Route 53 is an excellent DNS host. I use it myself, and generally recommend it to customers, especially when they are hosting their DNS on whatever free DNS hosting came with their domain name registration. The AWS Route 53 console is easier to work with than many DNS control panels, has none of the bugs I’ve encountered with other DNS hosts, and the service itself is fast and resilient, as well as being inexpensive to use. You can also register domains with Route 53, but you don’t need to have your domain registered or even hosted with Route 53 to make use of the health checks. If you do host your domain with Route 53, you can do some useful things like fail over the DNS records for your Exchange services from a primary site to a secondary site based on the health check status.
There are other great DNS hosts out there that have similar reliability and features, but this is not an article about DNS hosting. Instead, I want to talk about using Route 53 health checks to monitor your Exchange Server health.
The reason that this has bubbled back to the surface for me is because previously I was not able to use Route 53 due to the lack of SNI support. I host a test lab behind a Kemp load balancer and have SNI enabled because it is handling Exchange as well as AD FS traffic. Now that SNI support is in Route 53, the health checks work. As you can see here, without SNI enabled on the health check, the server is incorrectly marked as unhealthy.
For Exchange Server 2013 and 2016 we can monitor each Exchange service independently by requesting /healthcheck.htm in the virtual directory for each service. The healthcheck.htm file does not exist, but rather is generated by Managed Availability to indicate whether the protocol is healthy or not. You can see this in your web browser by navigating to one of your Exchange services, such as OWA. For example, my test lab OWA health check URL is https://mail.exchangeserverpro.net/owa/healthcheck.htm.
If I take the OWA components offline, the same URL doesn’t return the “200 OK” response, and the protocol can therefore be considered unhealthy by anything that is performing a health check.
[PS] C:\>Set-ServerComponentState -Identity EX2016SRV1 -Component OwaProxy -State Inactive -Requester Maintenance
[PS] C:\>Set-ServerComponentState -Identity EX2016SRV2 -Component OwaProxy -State Inactive -Requester Maintenance
In total, there are 8 services that potentially need health checking. You can decide which are the most important to you if you want to monitor only a few of them.
- Outlook Anywhere (aka RPC over HTTP) – /rpc
- MAPI/HTTP – /mapi
- Outlook Web App (aka Outlook on the web) /owa
- Exchange Control Panel – /ecp
- Exchange ActiveSync /Microsoft-Server-ActiveSync
- Exchange Web Services /ews
- Offline Address Book /oab
- AutoDiscover /Autodiscover
Creating a health check is Route 53 for one of those services is simple. Give the health check a meaningful name and fill out the details so that a HTTPS check is performed against your Exchange namespace, and the appropriate virtual directory with /healthcheck.htm appended to it.
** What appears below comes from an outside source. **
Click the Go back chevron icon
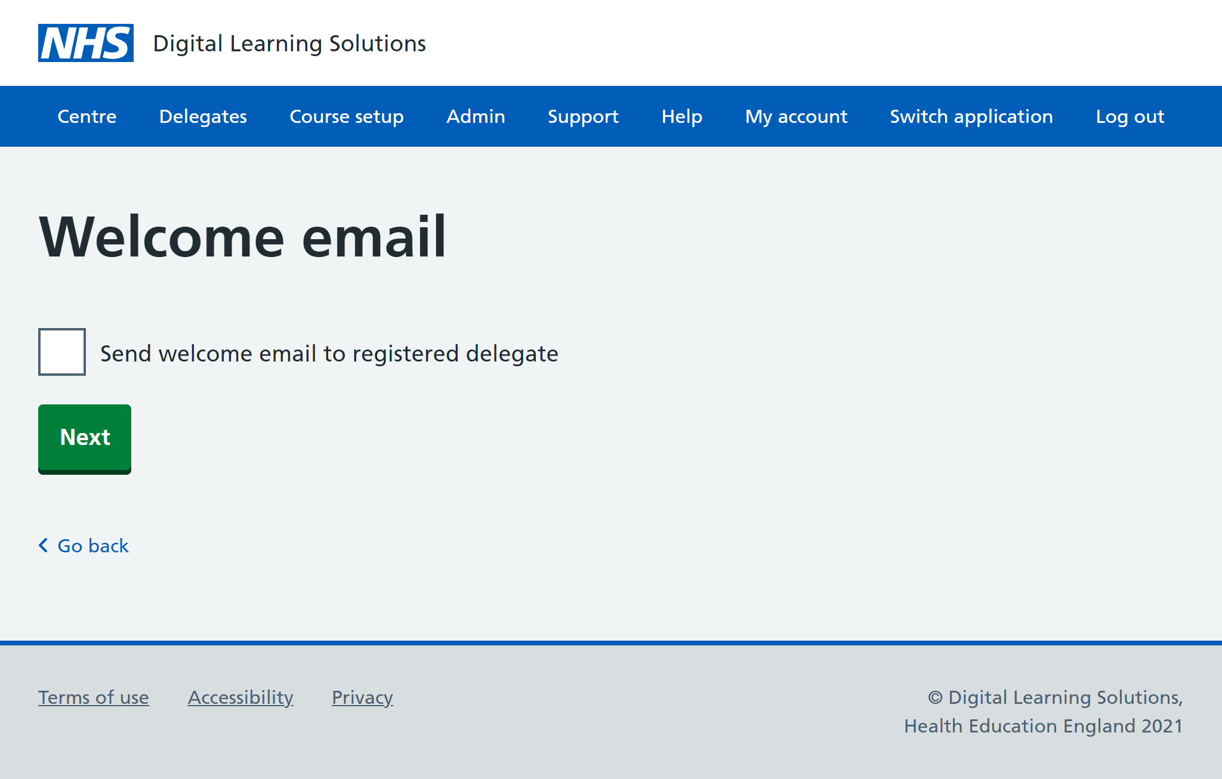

Double check the Advanced settings to ensure SNI support is enabled, if your load balancer requires it.
The next part of the wizard prompts you to set up alarms. You can choose not to set up alarms at this time if you’d prefer to just set up the health checks and test them out before you potentially blast yourself with alert emails.
But if you do want to set up an alarm, either create a new Simple Notification Service (SNS) topic, or if you’ve already created an SNS topic while setting up a previous alarm you can choose the existing one.
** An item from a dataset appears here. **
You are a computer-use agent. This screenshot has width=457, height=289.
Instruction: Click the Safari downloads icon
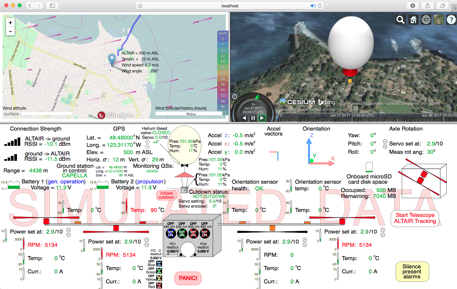coord(412,6)
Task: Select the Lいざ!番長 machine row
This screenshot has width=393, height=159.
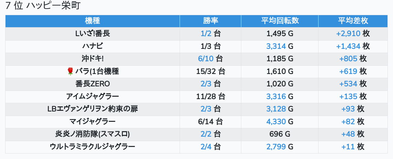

Note that at the time I’m writing this the user interface seems to have the Existing/New toggle the wrong way around, so watch out for that if you’re doing this step yourself.
Note also that SNS topic names can’t have spaces. The interface isn’t very helpful with this, it will allow you to try setting an SNS topic name with spaces, then fail to create it and throw an error. That’s okay though, you can add an alarm to an existing health check later if you need to.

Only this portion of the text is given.